‘This did not happen overnight’: Anchorage schools superintendent says a variety of factors created $68M budget shortfall

The outside of the Anchorage School District Board Room at the Education Center in Anchorage, taken March 13, 2020. (Mayowa Aina/Alaska Public Media)

The Anchorage School Board outlined its projected budget shortfall for the Anchorage Assembly on Friday.

“The district is facing a budget shortfall of approximately $68 million going into the next fiscal year,” Superintendent Jharrett Bryantt told Assembly members. “This did not happen overnight. Over numerous years, a variety of factors have contributed to the situation.”

One factor is the base student allocation, or the BSA. That’s the amount of money the state gives districts per student. The state hasn’t increased the BSA since 2017. Meanwhile, record-high inflation has required the district to spend more money.

“Our fiscal deficit really did start in fiscal year ’18, when the BSA stayed the same,” said Jim Anderson, the district’s chief financial officer.

Over the last several years, Anderson told the Assembly, the district has used one-time state funding and federal relief money to fill that gap. He said that hid a growing structural deficit.

“It just was hidden, in some ways, to the community because it was covered,” he said. “One year we laid off more than 200 teachers, only to hire them back — or at least try to hire them back — several weeks later when one-time funding was approved.”
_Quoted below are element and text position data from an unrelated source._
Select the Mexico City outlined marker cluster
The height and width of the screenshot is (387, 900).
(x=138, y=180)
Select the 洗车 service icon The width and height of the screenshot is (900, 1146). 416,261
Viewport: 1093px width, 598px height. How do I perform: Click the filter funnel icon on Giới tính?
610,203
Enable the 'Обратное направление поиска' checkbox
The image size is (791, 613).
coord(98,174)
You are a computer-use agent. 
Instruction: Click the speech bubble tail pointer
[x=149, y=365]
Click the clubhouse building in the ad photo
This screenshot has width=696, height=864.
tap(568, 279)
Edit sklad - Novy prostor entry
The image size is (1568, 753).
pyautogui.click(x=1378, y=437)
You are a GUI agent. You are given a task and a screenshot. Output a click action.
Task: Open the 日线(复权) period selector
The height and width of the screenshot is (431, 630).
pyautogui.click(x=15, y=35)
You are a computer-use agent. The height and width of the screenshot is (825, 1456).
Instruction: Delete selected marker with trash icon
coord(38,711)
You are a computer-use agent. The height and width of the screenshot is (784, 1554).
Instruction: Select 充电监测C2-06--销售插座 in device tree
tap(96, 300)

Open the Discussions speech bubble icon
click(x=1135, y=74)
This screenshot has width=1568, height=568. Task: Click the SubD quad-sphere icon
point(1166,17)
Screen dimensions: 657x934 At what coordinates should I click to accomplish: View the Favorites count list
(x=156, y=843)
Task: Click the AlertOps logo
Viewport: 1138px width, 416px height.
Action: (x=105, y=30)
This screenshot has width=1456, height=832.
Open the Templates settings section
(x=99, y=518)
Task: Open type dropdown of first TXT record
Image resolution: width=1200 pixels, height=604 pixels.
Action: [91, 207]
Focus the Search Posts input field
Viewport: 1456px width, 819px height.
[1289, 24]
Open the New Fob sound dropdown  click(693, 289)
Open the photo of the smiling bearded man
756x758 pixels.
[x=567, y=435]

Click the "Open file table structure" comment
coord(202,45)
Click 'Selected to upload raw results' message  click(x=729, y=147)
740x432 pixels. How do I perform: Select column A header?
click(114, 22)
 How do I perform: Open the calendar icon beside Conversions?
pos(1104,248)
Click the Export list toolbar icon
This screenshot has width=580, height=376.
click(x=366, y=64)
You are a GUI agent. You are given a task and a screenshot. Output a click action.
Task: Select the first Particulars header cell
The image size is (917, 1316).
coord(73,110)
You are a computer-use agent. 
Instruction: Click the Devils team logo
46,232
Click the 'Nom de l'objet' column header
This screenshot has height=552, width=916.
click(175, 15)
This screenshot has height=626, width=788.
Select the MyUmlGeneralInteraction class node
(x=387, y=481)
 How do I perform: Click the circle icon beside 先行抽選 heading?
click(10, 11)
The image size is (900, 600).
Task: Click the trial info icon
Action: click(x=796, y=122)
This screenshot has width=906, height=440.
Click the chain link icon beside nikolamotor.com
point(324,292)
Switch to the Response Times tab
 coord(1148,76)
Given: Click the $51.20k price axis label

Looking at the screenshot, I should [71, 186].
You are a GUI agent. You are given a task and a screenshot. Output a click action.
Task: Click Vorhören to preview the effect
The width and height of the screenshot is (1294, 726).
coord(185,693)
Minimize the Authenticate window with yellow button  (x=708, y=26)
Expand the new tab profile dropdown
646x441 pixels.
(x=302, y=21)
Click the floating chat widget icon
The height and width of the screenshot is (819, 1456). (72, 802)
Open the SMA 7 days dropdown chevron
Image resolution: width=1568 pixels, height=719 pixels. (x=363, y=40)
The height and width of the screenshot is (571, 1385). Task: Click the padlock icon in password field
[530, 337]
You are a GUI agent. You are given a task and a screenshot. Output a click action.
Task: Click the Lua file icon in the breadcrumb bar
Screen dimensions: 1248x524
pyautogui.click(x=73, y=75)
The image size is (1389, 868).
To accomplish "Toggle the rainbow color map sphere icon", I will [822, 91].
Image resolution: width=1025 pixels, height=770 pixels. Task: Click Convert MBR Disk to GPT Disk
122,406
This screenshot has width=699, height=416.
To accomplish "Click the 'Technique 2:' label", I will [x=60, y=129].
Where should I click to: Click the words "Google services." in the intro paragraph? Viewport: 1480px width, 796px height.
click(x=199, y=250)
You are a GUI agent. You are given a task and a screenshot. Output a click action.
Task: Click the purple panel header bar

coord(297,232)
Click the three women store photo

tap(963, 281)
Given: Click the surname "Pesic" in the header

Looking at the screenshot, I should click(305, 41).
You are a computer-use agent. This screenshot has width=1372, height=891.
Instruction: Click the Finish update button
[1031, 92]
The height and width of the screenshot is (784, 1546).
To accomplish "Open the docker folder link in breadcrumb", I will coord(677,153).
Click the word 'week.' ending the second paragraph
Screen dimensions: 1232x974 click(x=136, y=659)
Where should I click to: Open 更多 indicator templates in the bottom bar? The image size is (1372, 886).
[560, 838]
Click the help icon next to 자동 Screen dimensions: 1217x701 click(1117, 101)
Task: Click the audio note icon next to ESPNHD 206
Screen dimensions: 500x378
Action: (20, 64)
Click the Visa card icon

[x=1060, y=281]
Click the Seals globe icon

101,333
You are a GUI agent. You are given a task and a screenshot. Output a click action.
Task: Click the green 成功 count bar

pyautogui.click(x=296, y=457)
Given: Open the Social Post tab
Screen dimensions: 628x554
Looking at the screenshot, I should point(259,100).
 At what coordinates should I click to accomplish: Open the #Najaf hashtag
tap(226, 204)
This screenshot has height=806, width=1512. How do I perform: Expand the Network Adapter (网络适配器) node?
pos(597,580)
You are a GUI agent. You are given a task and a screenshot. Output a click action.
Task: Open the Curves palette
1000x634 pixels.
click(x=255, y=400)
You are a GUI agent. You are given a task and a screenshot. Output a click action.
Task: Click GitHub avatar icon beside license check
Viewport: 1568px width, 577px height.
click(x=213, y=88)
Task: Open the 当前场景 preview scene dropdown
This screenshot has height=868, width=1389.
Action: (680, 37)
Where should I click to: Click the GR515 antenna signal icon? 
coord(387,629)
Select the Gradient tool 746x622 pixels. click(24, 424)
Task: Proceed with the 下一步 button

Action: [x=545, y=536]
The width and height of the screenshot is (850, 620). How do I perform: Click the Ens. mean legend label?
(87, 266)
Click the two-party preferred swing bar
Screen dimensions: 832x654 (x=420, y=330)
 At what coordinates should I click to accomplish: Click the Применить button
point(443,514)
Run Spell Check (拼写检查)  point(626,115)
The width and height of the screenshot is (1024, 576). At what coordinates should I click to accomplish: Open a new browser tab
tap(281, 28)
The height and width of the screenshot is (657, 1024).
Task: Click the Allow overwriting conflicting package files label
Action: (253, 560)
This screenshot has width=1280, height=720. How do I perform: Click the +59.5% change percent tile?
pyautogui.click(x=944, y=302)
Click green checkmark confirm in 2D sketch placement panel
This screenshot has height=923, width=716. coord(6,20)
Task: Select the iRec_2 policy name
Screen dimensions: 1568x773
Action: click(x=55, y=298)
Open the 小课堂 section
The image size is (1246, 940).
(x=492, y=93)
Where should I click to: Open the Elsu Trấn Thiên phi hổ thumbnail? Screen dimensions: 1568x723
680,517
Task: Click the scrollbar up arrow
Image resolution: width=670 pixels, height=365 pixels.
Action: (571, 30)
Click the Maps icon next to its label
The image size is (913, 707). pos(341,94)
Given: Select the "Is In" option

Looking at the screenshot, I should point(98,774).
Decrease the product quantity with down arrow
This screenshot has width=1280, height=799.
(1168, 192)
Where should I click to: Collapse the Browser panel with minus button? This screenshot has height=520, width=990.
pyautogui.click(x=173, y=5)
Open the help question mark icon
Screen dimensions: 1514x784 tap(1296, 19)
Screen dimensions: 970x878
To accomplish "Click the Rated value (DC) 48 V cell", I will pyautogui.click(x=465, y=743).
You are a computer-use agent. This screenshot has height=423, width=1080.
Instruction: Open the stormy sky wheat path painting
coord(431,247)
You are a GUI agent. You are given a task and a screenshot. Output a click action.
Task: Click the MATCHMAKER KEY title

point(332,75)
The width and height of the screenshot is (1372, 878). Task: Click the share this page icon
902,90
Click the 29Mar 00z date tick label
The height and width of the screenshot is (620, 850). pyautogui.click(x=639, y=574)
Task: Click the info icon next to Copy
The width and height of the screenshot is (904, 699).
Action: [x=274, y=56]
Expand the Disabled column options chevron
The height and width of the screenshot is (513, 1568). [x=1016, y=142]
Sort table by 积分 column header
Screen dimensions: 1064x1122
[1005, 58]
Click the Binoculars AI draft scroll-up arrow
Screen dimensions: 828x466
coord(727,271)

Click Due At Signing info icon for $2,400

Superintendent Jharrett Bryantt (left) and district chief financial officer Jim Anderson (left) speak to the Anchorage Assembly on Friday, Sept. 23, 2022. (Screenshot from ASD’s livestream.)

The school board’s finance committee has spent the last several weeks mulling over possible budget cuts, which could include school closures and cuts to language immersion programs.

The board has also discussed how to use this year’s one-time state funding. 

City Assembly members Daniel Volland and Chris Constant supported using some of that money to replace Inlet View Elementary School.

“Inlet View really is the beating heart of my neighborhood,” Volland said.

School board member Dave Donley said he’d prefer to remodel the existing school building rather than replace it entirely. He said the money that would save would help the district avoid other changes — like increasing class sizes.

“If the choice is between increasing classes by five or building Inlet View this year — doing a full tear down and rebuild —I’m going to go with class size, to protect the kids all over the district and not just in one neighborhood,” Donley said.

The board’s next meeting on Oct. 4 will include an initial briefing on school closures by a consultant hired by the district. According to Anderson, the district will likely know the number of schools it could close by the following meeting on Oct. 18.